To do: Print the data exactly. Pictures stay out.

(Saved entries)

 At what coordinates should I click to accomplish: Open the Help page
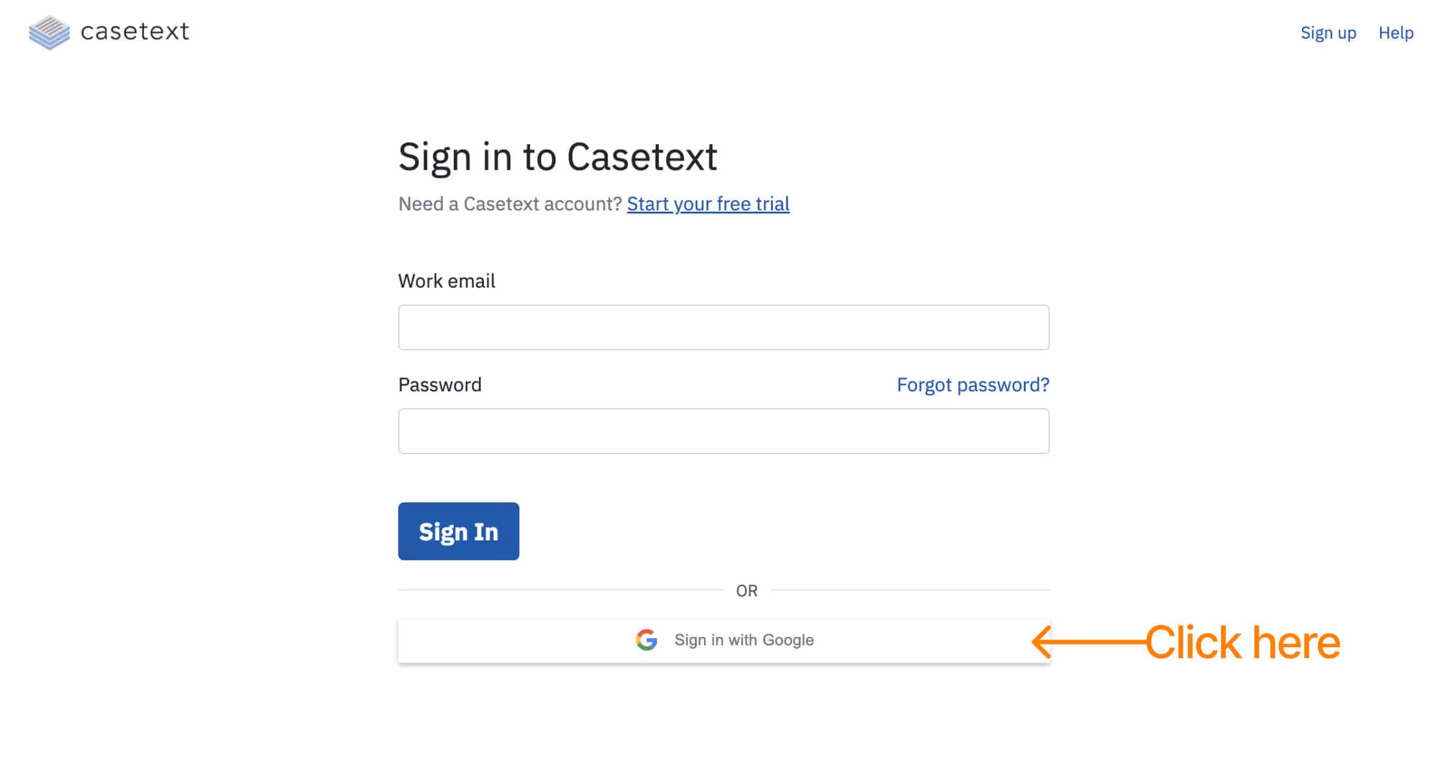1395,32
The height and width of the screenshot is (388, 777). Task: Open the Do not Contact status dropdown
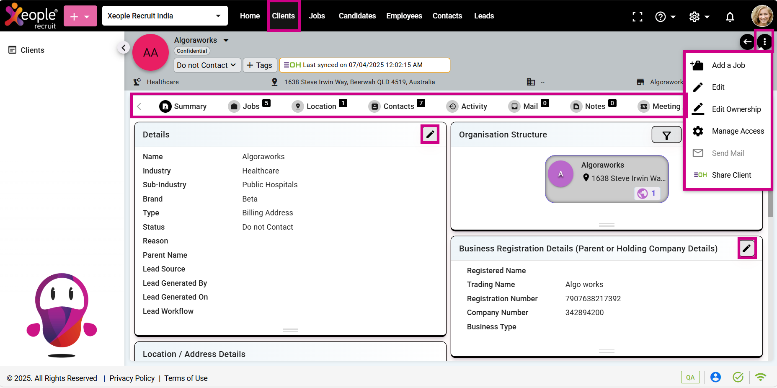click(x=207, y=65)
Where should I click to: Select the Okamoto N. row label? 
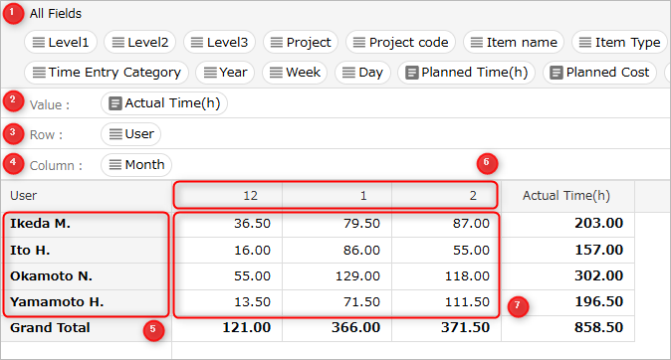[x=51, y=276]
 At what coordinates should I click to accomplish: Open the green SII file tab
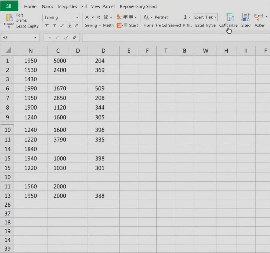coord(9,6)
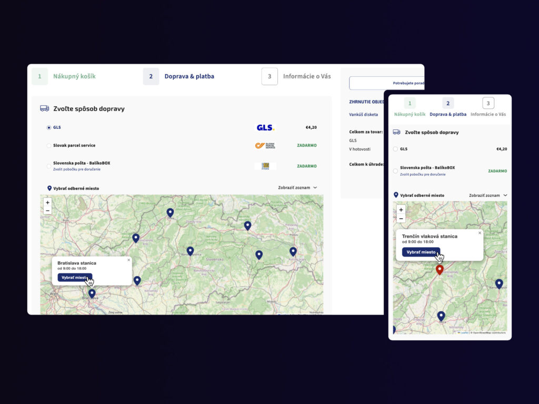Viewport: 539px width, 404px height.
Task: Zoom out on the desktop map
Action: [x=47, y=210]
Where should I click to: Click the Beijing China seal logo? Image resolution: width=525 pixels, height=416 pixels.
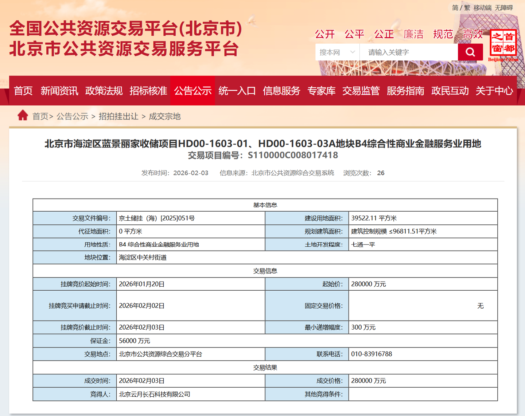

Worked solution:
 At what coordinates should I click to accomplish: Open the Help page
1395,32
The height and width of the screenshot is (388, 777). Task: Open the Do not Contact status dropdown
click(x=207, y=65)
Where should I click to: Select the Okamoto N. row label? 
[x=51, y=276]
 At what coordinates should I click to accomplish: Open the green SII file tab
coord(9,6)
Viewport: 539px width, 404px height.
Task: Zoom out on the desktop map
Action: [x=47, y=210]
Where should I click to: Click the Beijing China seal logo? Image resolution: width=525 pixels, height=416 pixels.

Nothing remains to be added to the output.